## Exercise goal
Would you please set down the lines of the data from the one containing "Open the 'You" to the final line, exactly and only those?

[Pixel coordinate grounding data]
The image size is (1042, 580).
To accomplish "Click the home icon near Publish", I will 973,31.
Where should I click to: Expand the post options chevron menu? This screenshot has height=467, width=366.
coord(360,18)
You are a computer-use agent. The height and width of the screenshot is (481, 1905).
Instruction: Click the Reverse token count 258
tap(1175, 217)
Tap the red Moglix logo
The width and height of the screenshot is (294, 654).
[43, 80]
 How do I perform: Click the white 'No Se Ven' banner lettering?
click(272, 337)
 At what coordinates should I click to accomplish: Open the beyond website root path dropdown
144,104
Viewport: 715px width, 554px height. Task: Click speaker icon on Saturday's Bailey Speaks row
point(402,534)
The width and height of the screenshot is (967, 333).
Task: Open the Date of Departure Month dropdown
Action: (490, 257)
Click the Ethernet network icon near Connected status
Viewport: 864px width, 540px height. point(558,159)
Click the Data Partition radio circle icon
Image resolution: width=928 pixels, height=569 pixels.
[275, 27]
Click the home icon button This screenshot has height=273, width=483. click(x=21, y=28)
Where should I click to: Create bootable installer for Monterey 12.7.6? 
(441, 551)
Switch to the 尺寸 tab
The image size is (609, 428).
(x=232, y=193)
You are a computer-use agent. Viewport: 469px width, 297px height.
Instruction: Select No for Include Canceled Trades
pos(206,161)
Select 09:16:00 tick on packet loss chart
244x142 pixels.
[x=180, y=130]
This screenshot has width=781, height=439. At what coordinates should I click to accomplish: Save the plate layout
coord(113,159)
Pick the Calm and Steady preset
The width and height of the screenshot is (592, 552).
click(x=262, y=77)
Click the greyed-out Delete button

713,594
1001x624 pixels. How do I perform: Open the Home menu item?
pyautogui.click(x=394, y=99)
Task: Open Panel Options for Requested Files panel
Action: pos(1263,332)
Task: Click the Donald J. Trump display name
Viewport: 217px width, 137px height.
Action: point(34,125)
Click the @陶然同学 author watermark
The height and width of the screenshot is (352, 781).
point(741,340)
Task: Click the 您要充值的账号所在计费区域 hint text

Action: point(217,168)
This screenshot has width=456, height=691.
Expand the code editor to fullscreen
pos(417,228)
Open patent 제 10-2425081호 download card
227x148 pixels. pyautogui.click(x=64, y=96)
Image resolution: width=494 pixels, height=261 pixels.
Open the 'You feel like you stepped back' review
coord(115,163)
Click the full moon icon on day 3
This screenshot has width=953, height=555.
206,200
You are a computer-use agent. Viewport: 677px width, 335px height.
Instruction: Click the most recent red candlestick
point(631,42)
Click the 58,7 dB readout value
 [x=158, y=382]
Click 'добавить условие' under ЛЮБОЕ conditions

## Answer to this exercise
Open the 'You feel like you stepped back' review
coord(115,163)
Click the full moon icon on day 3
This screenshot has width=953, height=555.
206,200
You are a computer-use agent. Viewport: 677px width, 335px height.
Instruction: Click the most recent red candlestick
point(631,42)
Click the 58,7 dB readout value
 [x=158, y=382]
Click 'добавить условие' under ЛЮБОЕ conditions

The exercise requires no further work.